I preached a sermon in Paris. There seems to be there a considerable interest in operator theory, boosted by G. Julia, and the younger group. Nb. the latter includes several absolutely first class people (A. Weil, Leray), and some who are at least interesting (C. Chevalley, perhaps D. Possel). A. Weil's wish to have a chance to come to Princeton in 1936/37 is unchanged.

Gaston Julia (1893–1978) was a French mathematician whose works were later popularized by Benoit Mandelbrot (1924–2010).
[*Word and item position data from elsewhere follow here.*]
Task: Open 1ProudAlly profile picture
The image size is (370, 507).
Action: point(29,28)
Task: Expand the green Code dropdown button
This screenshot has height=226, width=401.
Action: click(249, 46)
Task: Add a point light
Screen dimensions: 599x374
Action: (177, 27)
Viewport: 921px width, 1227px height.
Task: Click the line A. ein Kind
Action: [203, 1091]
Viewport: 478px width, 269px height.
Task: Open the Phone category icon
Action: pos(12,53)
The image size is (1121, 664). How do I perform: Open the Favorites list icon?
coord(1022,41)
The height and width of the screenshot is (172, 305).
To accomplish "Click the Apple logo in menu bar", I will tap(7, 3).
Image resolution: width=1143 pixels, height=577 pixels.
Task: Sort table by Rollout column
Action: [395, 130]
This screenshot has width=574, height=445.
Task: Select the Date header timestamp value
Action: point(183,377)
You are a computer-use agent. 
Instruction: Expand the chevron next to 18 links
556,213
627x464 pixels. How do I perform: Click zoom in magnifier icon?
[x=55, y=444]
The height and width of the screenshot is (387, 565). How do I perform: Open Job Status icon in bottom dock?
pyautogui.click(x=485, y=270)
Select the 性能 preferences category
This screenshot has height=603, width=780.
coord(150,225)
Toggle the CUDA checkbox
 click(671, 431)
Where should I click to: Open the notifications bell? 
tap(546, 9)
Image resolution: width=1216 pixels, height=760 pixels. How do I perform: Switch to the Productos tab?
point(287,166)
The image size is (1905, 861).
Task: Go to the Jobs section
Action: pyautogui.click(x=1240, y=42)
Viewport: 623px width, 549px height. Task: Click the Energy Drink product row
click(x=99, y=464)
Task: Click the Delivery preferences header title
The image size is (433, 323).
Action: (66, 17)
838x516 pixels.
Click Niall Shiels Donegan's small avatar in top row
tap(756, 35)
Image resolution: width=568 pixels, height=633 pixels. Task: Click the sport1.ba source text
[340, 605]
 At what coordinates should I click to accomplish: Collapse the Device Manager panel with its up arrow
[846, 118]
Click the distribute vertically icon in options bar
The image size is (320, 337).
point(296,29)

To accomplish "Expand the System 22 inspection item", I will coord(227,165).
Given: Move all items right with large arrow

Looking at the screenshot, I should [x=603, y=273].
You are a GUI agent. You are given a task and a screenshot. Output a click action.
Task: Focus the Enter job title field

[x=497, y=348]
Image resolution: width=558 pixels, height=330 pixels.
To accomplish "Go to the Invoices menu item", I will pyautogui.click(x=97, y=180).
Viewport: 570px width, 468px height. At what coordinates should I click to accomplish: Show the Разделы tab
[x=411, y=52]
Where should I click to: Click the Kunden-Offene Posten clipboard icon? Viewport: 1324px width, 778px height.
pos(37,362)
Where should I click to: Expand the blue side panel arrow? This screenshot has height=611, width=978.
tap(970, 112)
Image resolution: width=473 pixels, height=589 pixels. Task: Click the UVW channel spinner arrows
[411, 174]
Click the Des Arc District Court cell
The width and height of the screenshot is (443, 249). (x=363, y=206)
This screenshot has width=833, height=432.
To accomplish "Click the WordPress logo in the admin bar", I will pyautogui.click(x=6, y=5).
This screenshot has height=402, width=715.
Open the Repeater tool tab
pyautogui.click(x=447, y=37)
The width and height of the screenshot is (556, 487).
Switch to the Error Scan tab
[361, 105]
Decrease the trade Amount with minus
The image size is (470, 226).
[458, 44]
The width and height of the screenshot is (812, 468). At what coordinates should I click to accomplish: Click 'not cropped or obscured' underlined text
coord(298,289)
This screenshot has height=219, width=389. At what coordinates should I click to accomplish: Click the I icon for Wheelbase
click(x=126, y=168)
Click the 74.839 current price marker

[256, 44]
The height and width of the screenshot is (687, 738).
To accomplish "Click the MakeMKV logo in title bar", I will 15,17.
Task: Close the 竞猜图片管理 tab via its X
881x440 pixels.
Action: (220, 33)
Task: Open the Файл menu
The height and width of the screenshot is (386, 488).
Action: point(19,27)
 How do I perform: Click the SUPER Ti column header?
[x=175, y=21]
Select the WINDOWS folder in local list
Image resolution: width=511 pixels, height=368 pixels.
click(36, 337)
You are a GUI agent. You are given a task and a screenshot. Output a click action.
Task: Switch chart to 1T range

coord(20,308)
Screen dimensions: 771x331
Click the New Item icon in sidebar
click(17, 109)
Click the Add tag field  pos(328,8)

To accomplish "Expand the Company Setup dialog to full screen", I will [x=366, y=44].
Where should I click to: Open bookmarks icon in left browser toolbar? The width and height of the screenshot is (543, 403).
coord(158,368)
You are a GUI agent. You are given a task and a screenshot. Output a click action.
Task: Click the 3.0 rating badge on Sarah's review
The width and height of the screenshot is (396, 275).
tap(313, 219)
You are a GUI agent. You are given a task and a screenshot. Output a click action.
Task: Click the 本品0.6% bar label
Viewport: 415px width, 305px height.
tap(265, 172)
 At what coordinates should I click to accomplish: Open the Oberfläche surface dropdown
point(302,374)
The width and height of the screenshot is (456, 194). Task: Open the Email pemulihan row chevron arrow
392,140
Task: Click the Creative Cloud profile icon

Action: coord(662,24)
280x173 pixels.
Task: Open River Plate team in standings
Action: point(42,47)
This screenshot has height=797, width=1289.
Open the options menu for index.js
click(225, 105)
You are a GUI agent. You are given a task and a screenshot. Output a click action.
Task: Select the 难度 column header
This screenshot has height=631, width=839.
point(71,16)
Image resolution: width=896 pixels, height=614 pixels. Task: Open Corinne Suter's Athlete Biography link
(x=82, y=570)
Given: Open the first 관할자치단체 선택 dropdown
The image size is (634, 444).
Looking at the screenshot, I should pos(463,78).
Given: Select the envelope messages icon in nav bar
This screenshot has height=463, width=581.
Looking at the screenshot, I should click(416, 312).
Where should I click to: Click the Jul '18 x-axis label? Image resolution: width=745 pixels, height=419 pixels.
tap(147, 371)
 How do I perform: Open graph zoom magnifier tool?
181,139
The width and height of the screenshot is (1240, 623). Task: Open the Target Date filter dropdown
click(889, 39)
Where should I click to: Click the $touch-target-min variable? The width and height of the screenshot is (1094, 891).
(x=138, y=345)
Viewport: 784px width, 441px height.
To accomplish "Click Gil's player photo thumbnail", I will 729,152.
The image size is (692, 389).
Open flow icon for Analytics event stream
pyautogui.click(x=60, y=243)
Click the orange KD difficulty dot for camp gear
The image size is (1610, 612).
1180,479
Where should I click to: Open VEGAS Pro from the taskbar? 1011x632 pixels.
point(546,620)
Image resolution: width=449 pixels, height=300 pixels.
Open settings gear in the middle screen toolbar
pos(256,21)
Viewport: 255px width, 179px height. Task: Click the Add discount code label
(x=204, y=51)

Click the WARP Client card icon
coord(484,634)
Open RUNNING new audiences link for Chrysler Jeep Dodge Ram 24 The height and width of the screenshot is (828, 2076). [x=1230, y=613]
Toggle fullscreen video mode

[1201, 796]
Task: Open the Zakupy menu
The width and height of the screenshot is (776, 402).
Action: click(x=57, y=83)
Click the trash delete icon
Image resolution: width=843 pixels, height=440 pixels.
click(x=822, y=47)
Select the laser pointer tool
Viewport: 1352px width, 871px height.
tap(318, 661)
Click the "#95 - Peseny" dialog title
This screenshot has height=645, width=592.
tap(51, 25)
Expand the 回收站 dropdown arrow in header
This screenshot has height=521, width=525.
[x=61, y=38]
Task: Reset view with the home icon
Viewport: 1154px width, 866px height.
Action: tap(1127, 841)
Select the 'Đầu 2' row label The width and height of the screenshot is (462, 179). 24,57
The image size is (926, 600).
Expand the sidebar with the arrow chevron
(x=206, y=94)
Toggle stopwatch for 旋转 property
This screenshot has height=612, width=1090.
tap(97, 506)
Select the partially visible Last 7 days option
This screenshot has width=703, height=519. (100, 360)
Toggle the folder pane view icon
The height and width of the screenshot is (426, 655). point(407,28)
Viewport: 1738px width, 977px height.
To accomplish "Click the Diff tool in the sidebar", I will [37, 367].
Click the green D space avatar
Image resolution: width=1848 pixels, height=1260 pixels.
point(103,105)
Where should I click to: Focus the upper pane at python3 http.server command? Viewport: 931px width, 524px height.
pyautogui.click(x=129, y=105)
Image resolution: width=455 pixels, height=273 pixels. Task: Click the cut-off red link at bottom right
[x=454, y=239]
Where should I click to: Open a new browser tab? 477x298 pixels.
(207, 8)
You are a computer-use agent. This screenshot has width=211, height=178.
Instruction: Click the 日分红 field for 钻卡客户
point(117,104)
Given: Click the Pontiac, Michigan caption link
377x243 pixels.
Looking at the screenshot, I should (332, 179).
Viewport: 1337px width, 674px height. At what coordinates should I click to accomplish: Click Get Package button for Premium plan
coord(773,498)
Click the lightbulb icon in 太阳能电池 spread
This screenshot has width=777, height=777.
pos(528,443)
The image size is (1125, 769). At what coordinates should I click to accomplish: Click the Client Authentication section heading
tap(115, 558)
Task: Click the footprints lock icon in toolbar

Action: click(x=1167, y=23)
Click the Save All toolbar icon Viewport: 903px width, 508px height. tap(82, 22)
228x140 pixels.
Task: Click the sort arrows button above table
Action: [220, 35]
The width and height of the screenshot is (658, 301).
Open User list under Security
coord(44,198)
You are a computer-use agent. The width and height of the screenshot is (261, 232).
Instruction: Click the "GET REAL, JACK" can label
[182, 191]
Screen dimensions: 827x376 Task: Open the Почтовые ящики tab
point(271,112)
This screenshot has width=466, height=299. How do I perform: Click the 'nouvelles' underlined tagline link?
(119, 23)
The other French mathematicians mentioned are:

- André Weil (1906–1998), the de-facto early leader of the Bourbaki group had in earned his Ph.D. in 1928 for his discovery of the connection between algebraic geometry and number theory later extended by the likes of Alexander Grothendieck (1928–2014)
- Jean Leray (1906–1998), who worked on partial differential equations and algebraic topology, earning a Wolf Prize in 1979;
- Claude Chevalley (1909–1984), a founding member of Bourbaki who would later go to Princeton, where he remained until after the war when he went to Columbia.
- René de Possel (1905–1974), another founding member of Bourbaki and pioneering computer scientist.

Following thirteen pages of equations, von Neumann ends his letter

I hope that your extension of the home is completed and that you enjoy it. With many greetings, from Mariette and my mother, too.Yours Truly,John.